Rent to own is when a tenant rents your property with the option to purchase it. They move into it with the intention that they’re going to buy it and they have a piece of paper that gives them the option – not the obligation – to purchase it. You can’t sell it to anybody else because they have the option to purchase it.

You set the future purchase price at the beginning. You charge higher than market rent with a portion of their rent building up over time towards their purchase and they give you a larger sum of money that serves as their option fee.

Rent to owns offer you a way to sell a home without paying realtor commissions. It is also easier to manage and gives you higher cashflow each month than a regular rental, but there are also some really good reasons not to make rent to own investing your entire business model.

The biggest issue, next to ensuring you have properly screened and educated your rent to own tenants, is what kind of property will work the best for rent to own investing?

If ANYTHING goes wrong with the house – you are responsible. The tenant can walk away.

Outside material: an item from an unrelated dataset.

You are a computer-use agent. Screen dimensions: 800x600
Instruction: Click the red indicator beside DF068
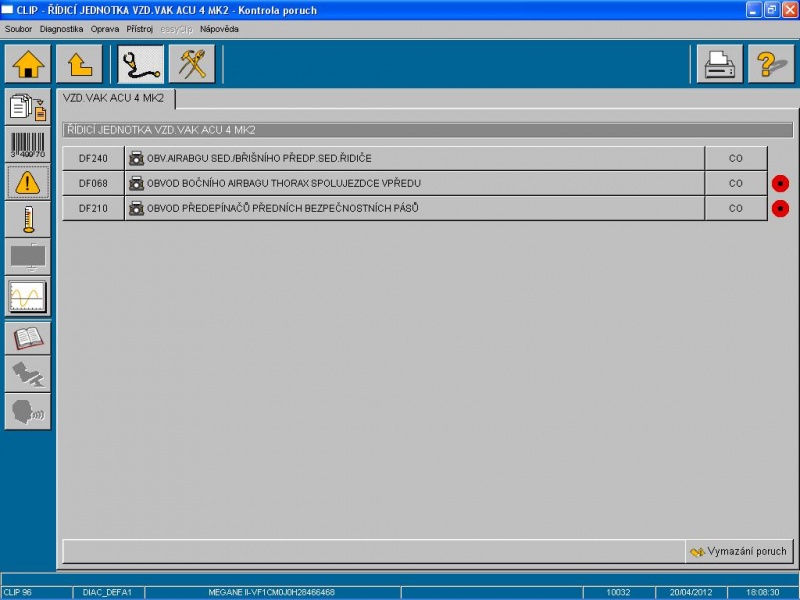pyautogui.click(x=781, y=183)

If the tenant doesn’t want the house or decides the value has dropped too much, you’re stuck with a home that is worth less than you’d expected.

If the prices rise up rapidly, the tenant can buy at the predetermined price, turn around and sell the home, and keep all those extra profits for themselves.

You take on all the risks, and will not benefit if the market has a quick rise.

So – your first consideration should not be what your tenant wants – it should be what works best for a rent to own investment model.

What is the home type that is the easiest to sell, the most stable in value and generally the easiest to rent out?

In every single market in Canada, and probably in the world it is the STARTER FAMILY HOME. The home type that first time home buyers enter the market with. The only catch is that this is slightly different depending on the market. In Toronto and Vancouver, the starter family home is arguably a condo. Most people in Toronto enter the home market through a condo and later, as they can afford it, they move into a house.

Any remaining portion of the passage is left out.